Source records
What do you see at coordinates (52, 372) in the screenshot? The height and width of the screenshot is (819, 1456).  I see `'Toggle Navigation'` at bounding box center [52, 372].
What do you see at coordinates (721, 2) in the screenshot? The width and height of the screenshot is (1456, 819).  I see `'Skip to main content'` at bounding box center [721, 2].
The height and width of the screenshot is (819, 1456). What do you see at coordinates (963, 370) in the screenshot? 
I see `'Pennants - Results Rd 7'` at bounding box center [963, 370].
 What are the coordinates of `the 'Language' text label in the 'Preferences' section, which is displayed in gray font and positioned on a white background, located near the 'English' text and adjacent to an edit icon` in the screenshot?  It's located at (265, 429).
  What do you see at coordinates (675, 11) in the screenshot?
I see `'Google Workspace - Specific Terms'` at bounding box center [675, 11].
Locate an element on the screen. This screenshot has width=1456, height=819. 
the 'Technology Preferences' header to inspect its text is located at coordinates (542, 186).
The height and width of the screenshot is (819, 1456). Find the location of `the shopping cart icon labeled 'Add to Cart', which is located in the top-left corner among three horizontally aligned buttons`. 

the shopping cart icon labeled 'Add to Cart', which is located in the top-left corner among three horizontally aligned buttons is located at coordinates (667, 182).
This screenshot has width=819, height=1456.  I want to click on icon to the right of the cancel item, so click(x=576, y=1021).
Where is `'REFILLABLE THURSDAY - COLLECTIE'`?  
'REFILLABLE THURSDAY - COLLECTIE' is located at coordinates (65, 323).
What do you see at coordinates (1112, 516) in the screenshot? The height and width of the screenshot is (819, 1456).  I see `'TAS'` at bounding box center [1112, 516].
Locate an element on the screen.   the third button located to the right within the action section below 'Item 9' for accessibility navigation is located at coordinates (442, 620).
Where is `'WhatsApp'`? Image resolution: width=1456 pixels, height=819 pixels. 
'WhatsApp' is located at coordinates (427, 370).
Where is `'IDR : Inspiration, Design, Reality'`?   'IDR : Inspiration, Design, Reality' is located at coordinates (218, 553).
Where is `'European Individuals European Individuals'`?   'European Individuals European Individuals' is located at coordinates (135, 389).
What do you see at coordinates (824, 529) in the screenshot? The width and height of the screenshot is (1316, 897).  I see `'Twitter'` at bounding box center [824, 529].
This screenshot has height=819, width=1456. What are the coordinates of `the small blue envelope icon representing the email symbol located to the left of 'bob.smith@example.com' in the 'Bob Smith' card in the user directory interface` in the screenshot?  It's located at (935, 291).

| EXERCISE |
Reproduce the records verbatim, from their first line through the line that contains "the 'Technology Preferences'", including that line.

| ANSWER TO THE PROBLEM |
What do you see at coordinates (52, 372) in the screenshot? The height and width of the screenshot is (819, 1456).  I see `'Toggle Navigation'` at bounding box center [52, 372].
What do you see at coordinates (721, 2) in the screenshot? The width and height of the screenshot is (1456, 819).  I see `'Skip to main content'` at bounding box center [721, 2].
The height and width of the screenshot is (819, 1456). What do you see at coordinates (963, 370) in the screenshot? 
I see `'Pennants - Results Rd 7'` at bounding box center [963, 370].
 What are the coordinates of `the 'Language' text label in the 'Preferences' section, which is displayed in gray font and positioned on a white background, located near the 'English' text and adjacent to an edit icon` in the screenshot?  It's located at (265, 429).
  What do you see at coordinates (675, 11) in the screenshot?
I see `'Google Workspace - Specific Terms'` at bounding box center [675, 11].
Locate an element on the screen. This screenshot has width=1456, height=819. 
the 'Technology Preferences' header to inspect its text is located at coordinates (542, 186).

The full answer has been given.